- _Given request_:
Copy verbatim the lines of the records below, starting at the line containing "Screen dimensions: 924x435" and ending at the line containing "The width and height of the screenshot is (735, 361).". Leave the pictures out of your copy.

A block of data:
-*-*-
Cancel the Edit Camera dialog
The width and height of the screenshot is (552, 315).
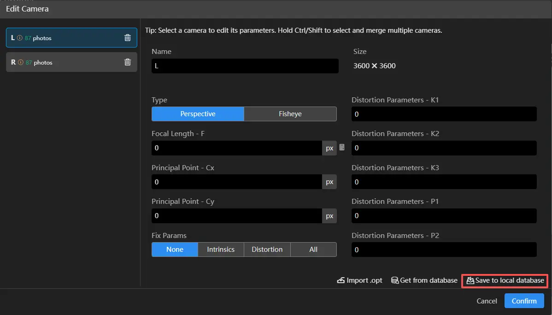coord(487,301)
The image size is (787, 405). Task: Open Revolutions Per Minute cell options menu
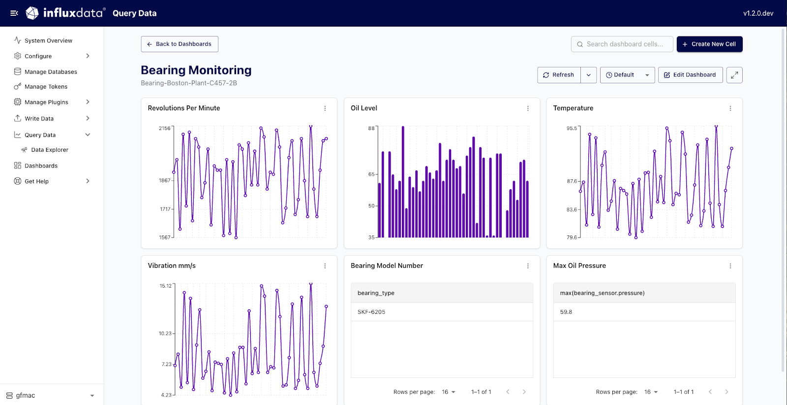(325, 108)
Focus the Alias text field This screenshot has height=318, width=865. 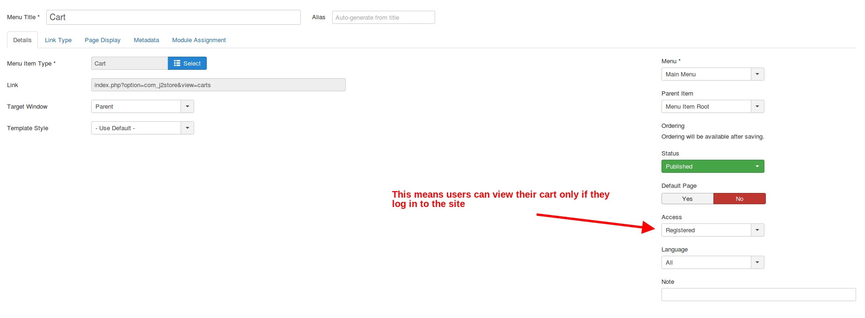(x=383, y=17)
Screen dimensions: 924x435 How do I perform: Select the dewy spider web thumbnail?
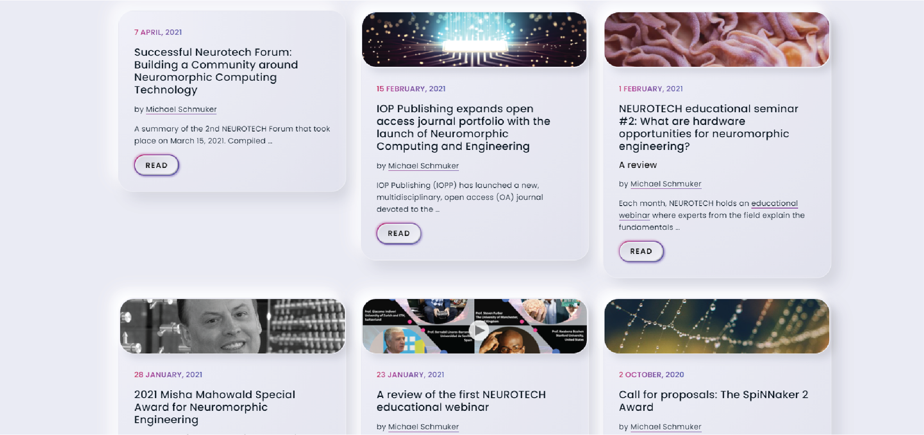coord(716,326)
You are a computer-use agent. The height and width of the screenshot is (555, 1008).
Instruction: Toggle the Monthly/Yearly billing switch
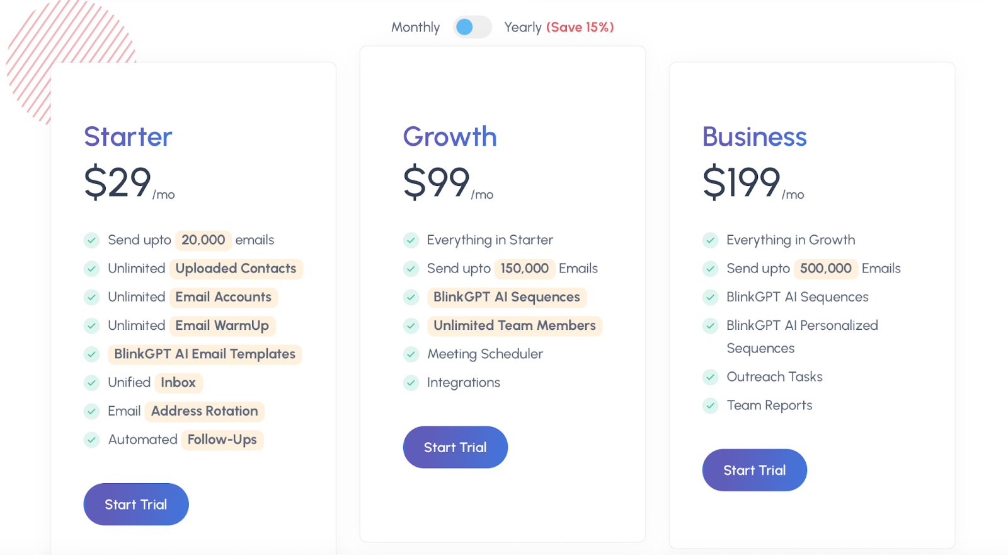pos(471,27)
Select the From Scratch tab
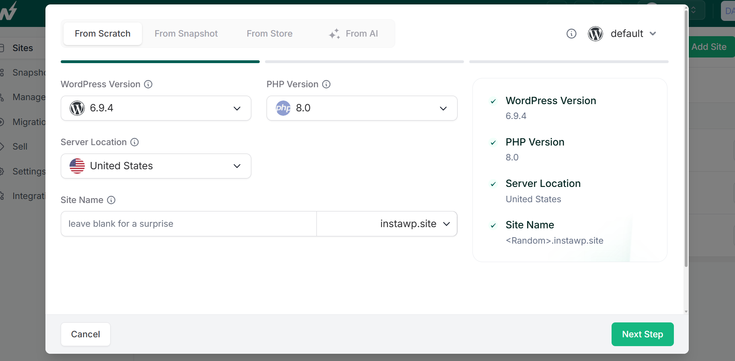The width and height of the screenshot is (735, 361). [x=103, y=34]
-*-*-
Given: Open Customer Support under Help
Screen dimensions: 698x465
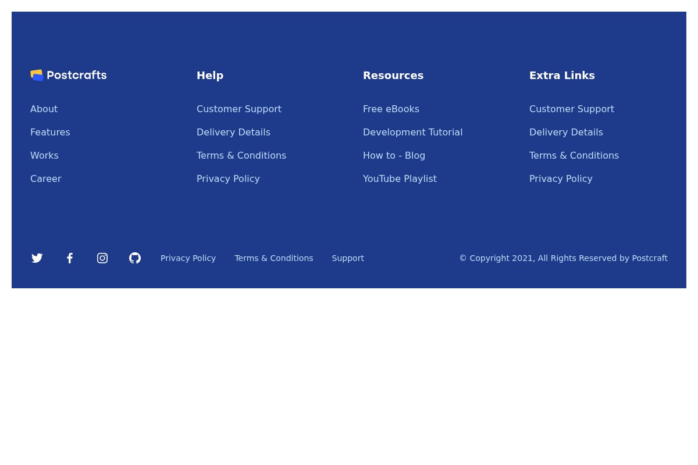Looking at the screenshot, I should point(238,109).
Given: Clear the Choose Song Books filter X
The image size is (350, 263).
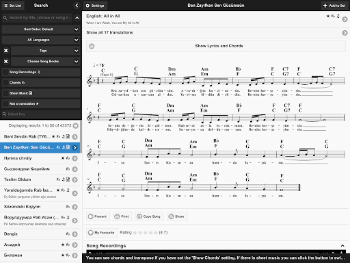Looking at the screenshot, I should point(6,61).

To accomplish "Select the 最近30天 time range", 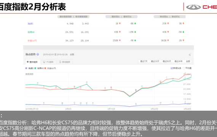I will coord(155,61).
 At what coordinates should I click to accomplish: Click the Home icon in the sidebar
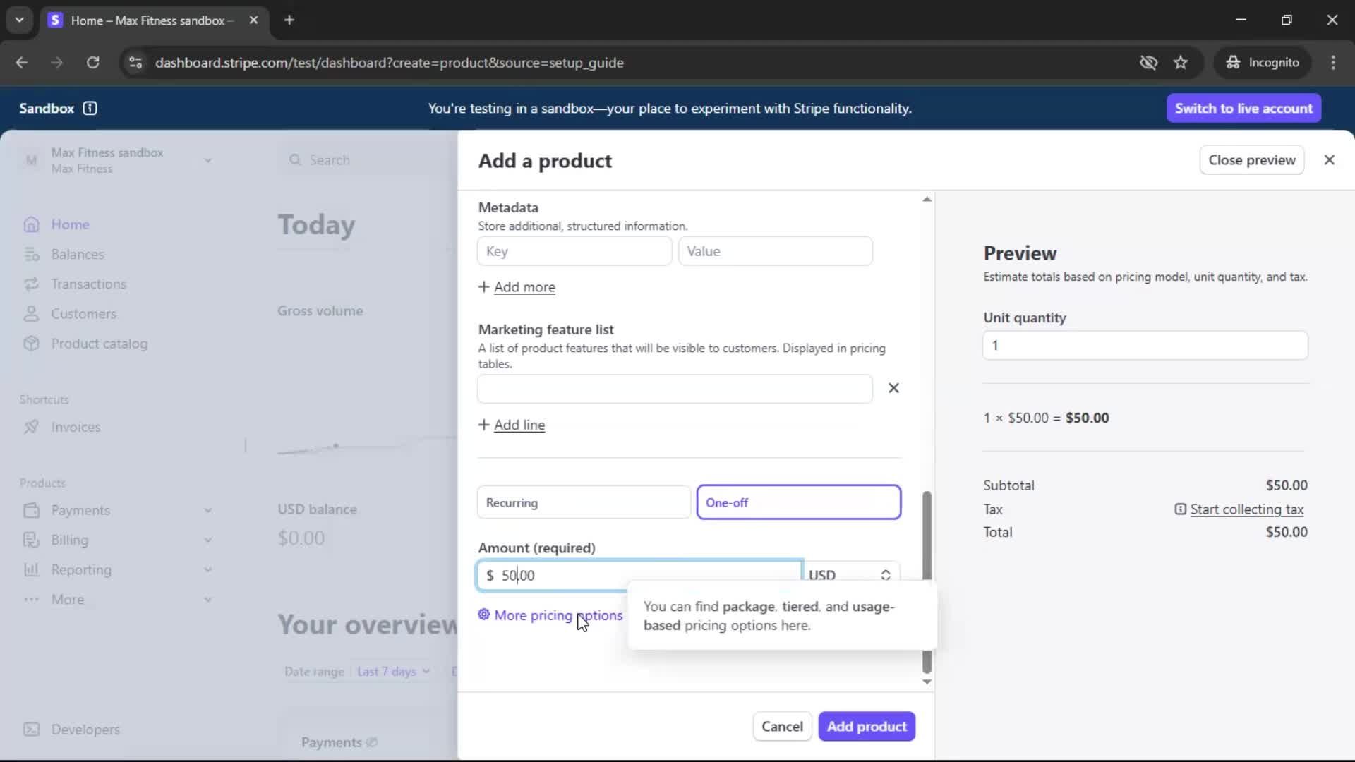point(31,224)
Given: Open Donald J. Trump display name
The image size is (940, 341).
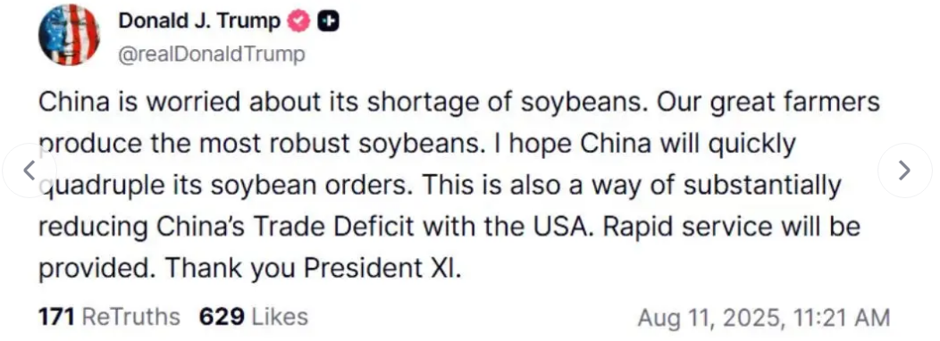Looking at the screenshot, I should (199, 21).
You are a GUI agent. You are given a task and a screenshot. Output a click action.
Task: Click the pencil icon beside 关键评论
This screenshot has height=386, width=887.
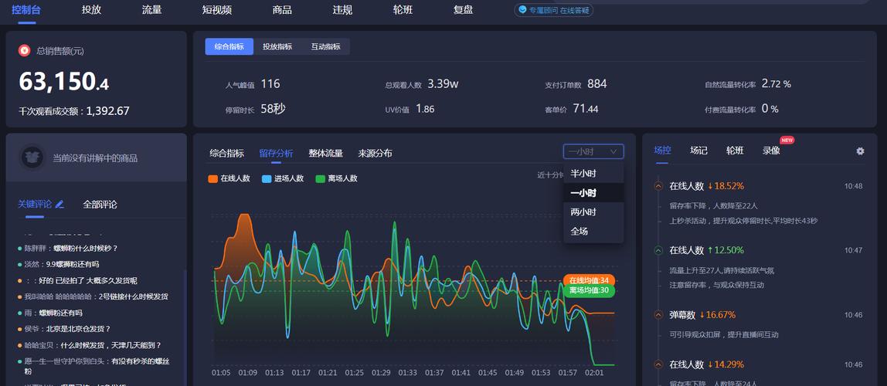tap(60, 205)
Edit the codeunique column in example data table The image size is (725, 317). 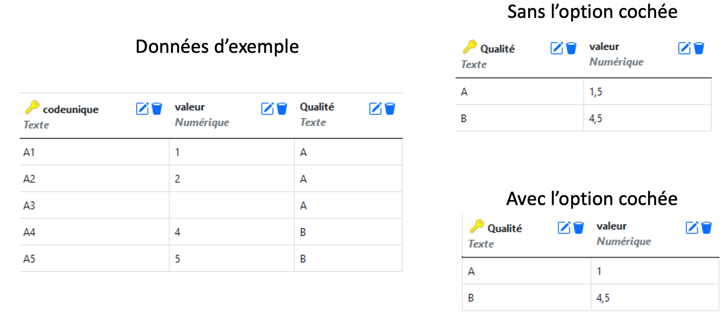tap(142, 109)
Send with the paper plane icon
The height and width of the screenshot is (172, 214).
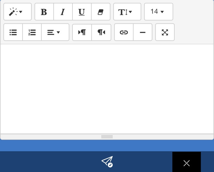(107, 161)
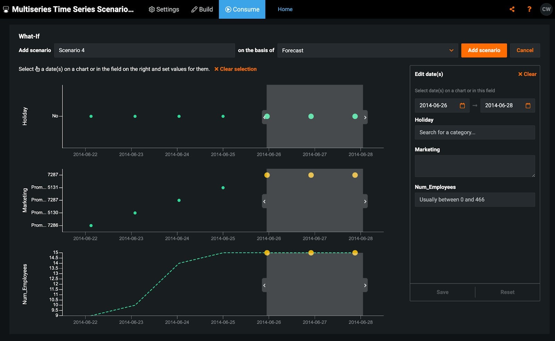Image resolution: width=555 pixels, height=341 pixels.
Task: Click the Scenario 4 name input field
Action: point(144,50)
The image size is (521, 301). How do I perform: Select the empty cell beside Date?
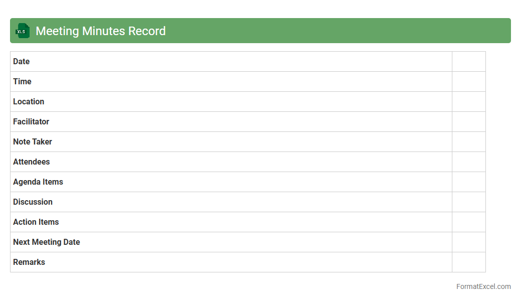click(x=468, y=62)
-*-*-
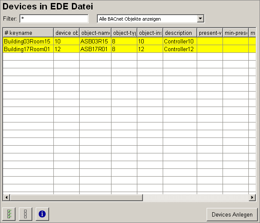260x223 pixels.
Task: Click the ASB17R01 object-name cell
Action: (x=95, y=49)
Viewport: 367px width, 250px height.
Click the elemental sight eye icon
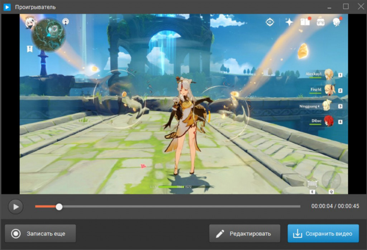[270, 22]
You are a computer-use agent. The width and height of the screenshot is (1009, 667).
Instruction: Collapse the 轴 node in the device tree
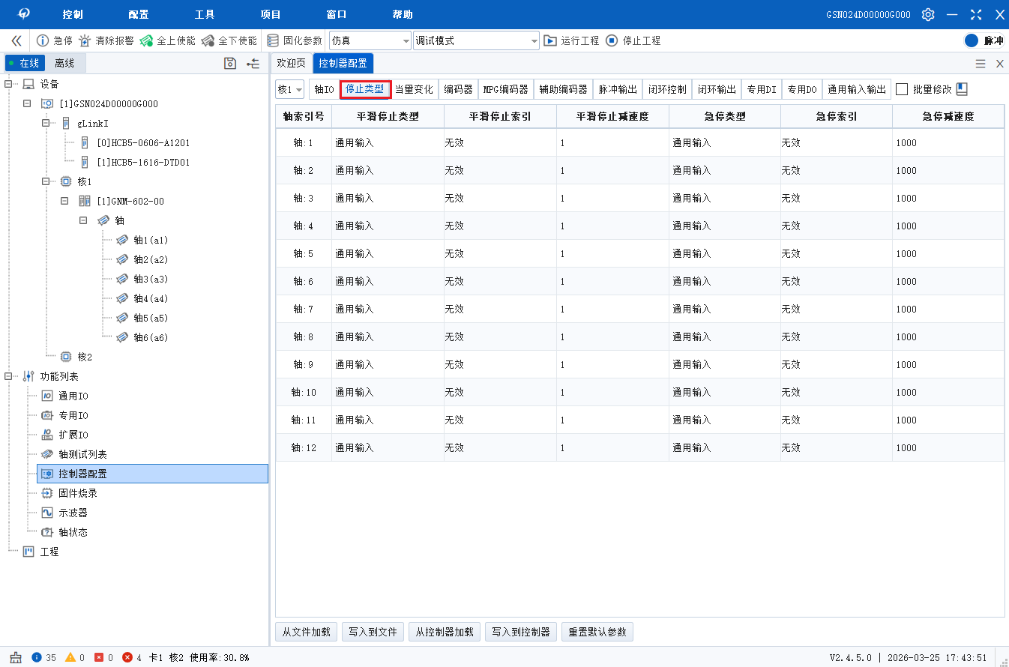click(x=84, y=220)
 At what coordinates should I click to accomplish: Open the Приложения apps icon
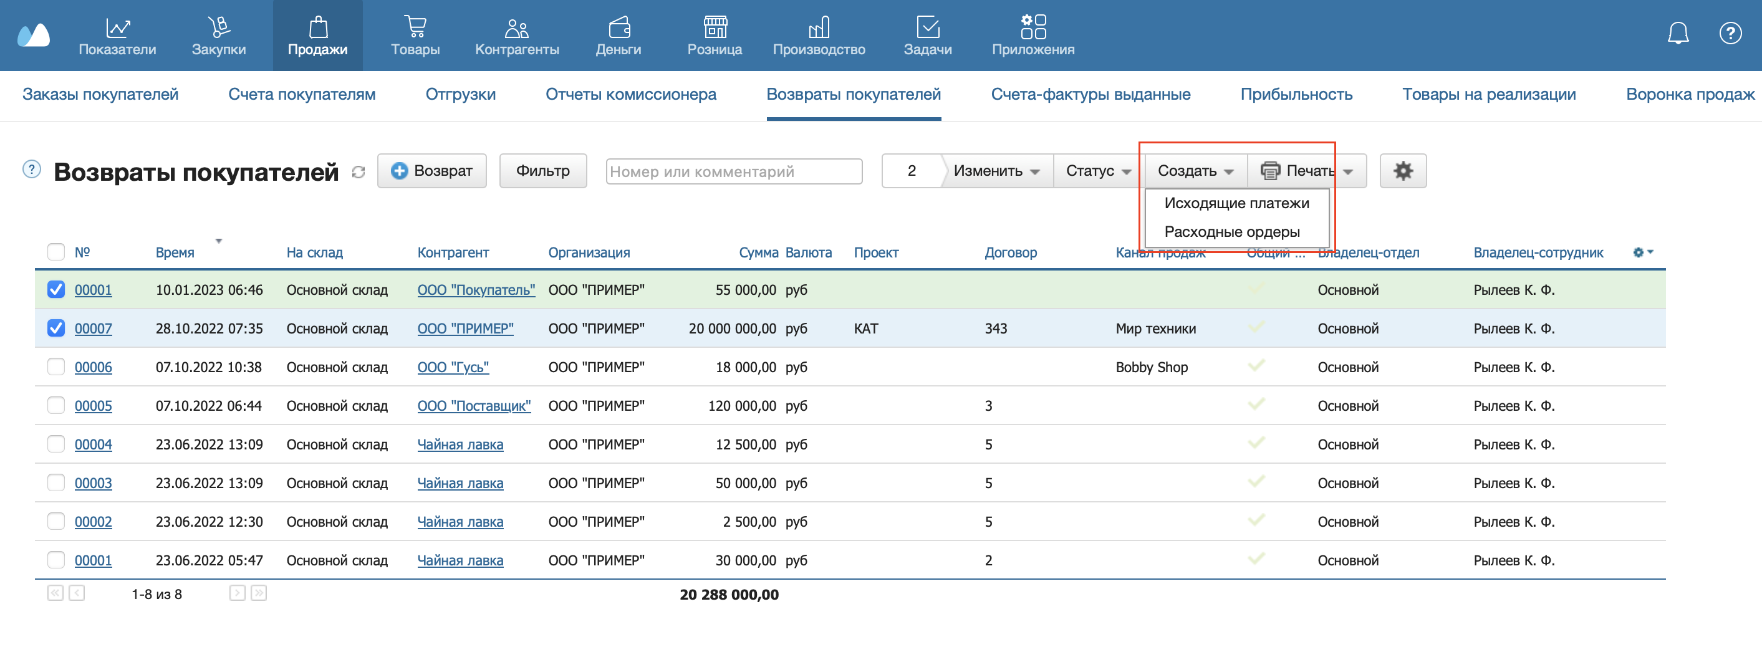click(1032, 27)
-*-*-
- _Exercise answer_:
Screen dimensions: 924x435 How do I perform: Select the dewy spider web thumbnail?
coord(716,326)
You are a computer-use agent. The height and width of the screenshot is (555, 1008).
Instruction: Toggle the Monthly/Yearly billing switch
pos(471,27)
Select the From Scratch tab
The width and height of the screenshot is (735, 361). [x=103, y=34]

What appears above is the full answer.